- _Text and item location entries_
----

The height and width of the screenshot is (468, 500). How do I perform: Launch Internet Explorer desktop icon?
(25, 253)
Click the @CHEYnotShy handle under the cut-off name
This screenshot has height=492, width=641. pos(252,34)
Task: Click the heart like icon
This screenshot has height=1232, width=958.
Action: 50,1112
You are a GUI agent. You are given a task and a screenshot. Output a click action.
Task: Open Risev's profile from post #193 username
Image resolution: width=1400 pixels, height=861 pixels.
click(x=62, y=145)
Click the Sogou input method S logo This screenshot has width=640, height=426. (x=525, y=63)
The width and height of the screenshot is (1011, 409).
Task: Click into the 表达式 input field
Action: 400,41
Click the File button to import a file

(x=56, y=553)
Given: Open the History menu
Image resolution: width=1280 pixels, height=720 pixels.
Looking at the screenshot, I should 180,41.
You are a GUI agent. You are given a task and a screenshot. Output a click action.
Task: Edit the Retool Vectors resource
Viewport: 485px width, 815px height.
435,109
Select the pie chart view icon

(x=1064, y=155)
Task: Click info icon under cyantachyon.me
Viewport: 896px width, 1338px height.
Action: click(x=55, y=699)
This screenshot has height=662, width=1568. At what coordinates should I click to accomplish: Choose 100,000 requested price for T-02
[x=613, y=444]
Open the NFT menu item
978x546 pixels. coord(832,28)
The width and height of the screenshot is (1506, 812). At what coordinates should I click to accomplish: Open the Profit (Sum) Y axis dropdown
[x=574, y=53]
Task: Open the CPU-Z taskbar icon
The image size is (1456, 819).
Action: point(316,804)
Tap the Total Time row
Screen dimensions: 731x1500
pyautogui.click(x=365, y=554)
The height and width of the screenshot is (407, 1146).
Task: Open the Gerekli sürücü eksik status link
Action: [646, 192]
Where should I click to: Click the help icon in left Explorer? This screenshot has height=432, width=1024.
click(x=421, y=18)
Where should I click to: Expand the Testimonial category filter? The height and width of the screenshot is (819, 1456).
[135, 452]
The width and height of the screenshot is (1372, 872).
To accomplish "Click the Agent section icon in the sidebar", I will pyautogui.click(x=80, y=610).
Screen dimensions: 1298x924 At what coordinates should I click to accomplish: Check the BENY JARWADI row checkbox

----

- _Exercise brief_
Please copy the records above word for word, everything from the first line down to the line containing "Action: 400,41", with both of those lines included.

- _The response_
The height and width of the screenshot is (468, 500). How do I perform: Launch Internet Explorer desktop icon?
(25, 253)
Click the @CHEYnotShy handle under the cut-off name
This screenshot has height=492, width=641. pos(252,34)
Task: Click the heart like icon
This screenshot has height=1232, width=958.
Action: 50,1112
You are a GUI agent. You are given a task and a screenshot. Output a click action.
Task: Open Risev's profile from post #193 username
Image resolution: width=1400 pixels, height=861 pixels.
click(x=62, y=145)
Click the Sogou input method S logo This screenshot has width=640, height=426. (x=525, y=63)
The width and height of the screenshot is (1011, 409).
Task: Click into the 表达式 input field
Action: 400,41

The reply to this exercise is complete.